We have established a population-based cohort study on musculoskeletal and other age-related diseases with a sufficient sample size and plan to follow our population for 15 years. We anticipate that we will be able to clarify the association between vitamin D status and multiple disease outcomes in a Japanese population. The present study is one of the largest cohort studies to clarify the effects of vitamin D in an Asian population. One strength of this cohort study is related to the geographical features of the Murakami region. As it is surrounded by mountains and sea, this region has high rates of self-sufficient medical care, namely, its self-sufficient rates for the three fatal diseases in Murakami City have been reported to be 68.5% for cancer, 91.1% for cerebrovascular disease, 80.8% for cardiovascular disease, and 81.4% for a total of the three diseases [28]. Self-sufficiency for medical care of unfatal diseases, such as musculoskeletal diseases, is considered to be equal to or higher than that for fatal diseases. Therefore, we should be able to identify most cases of our targeted diseases.

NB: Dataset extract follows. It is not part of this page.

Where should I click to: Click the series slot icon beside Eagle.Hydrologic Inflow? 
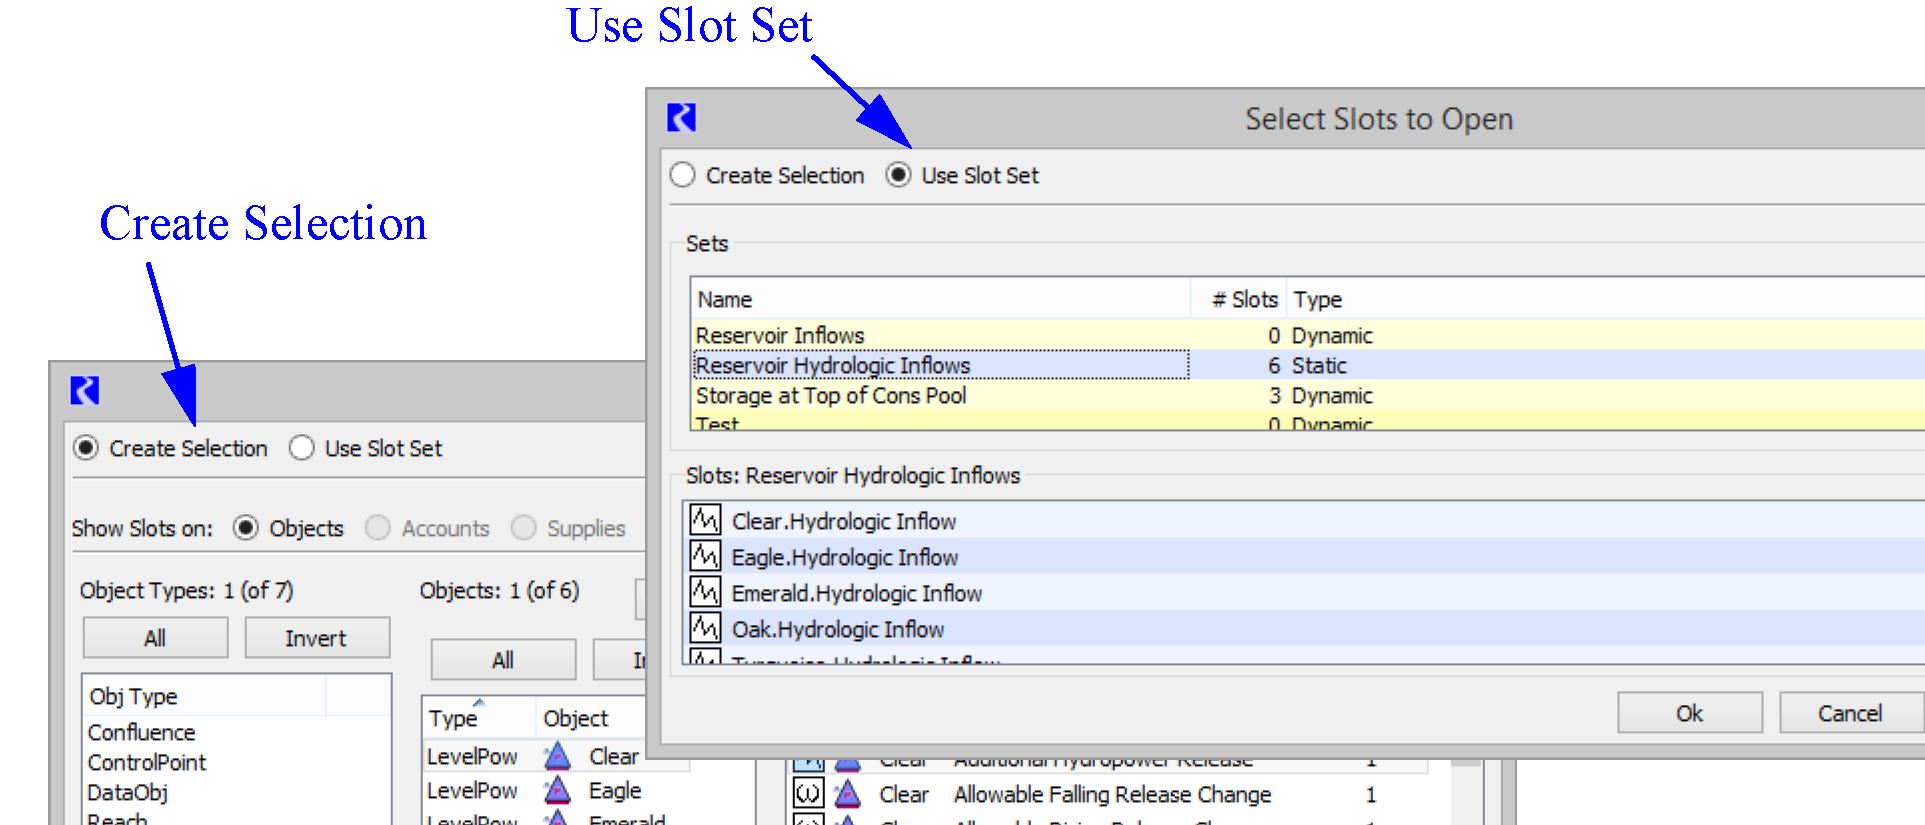click(705, 556)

This study has some potential limitations. First, although a large number of people participated, the participation rate was not very high (41.3%). In addition, no information on medication use was collected from participants. Therefore, our results may not accurately reflect the entire population of the study area. Second, generalisation of our results should be made with caution. The Murakami region includes medium- and small-sized local governments. Therefore, while our results can be generalised to regions with similar-sized populations, they may not apply to regions with larger local governments or metropolitan governments (e.g., Tokyo). Moreover, lifestyles differ between the Murakami region and metropolitan regions. For instance, many elderly living in medium or small communities in Japan retain old, traditional lifestyles, which also include particular dietary habits. Finally, in some fracture studies, bone mineral density (BMD) is measured to evaluate individual bone mass, because low BMD, i.e., osteopenia or osteoporosis, is established as a clinical risk factor for osteoporotic fracture. For this reason, the present study does not contribute to the prevention of osteoporosis or to the secondary prevention of osteoporotic fracture.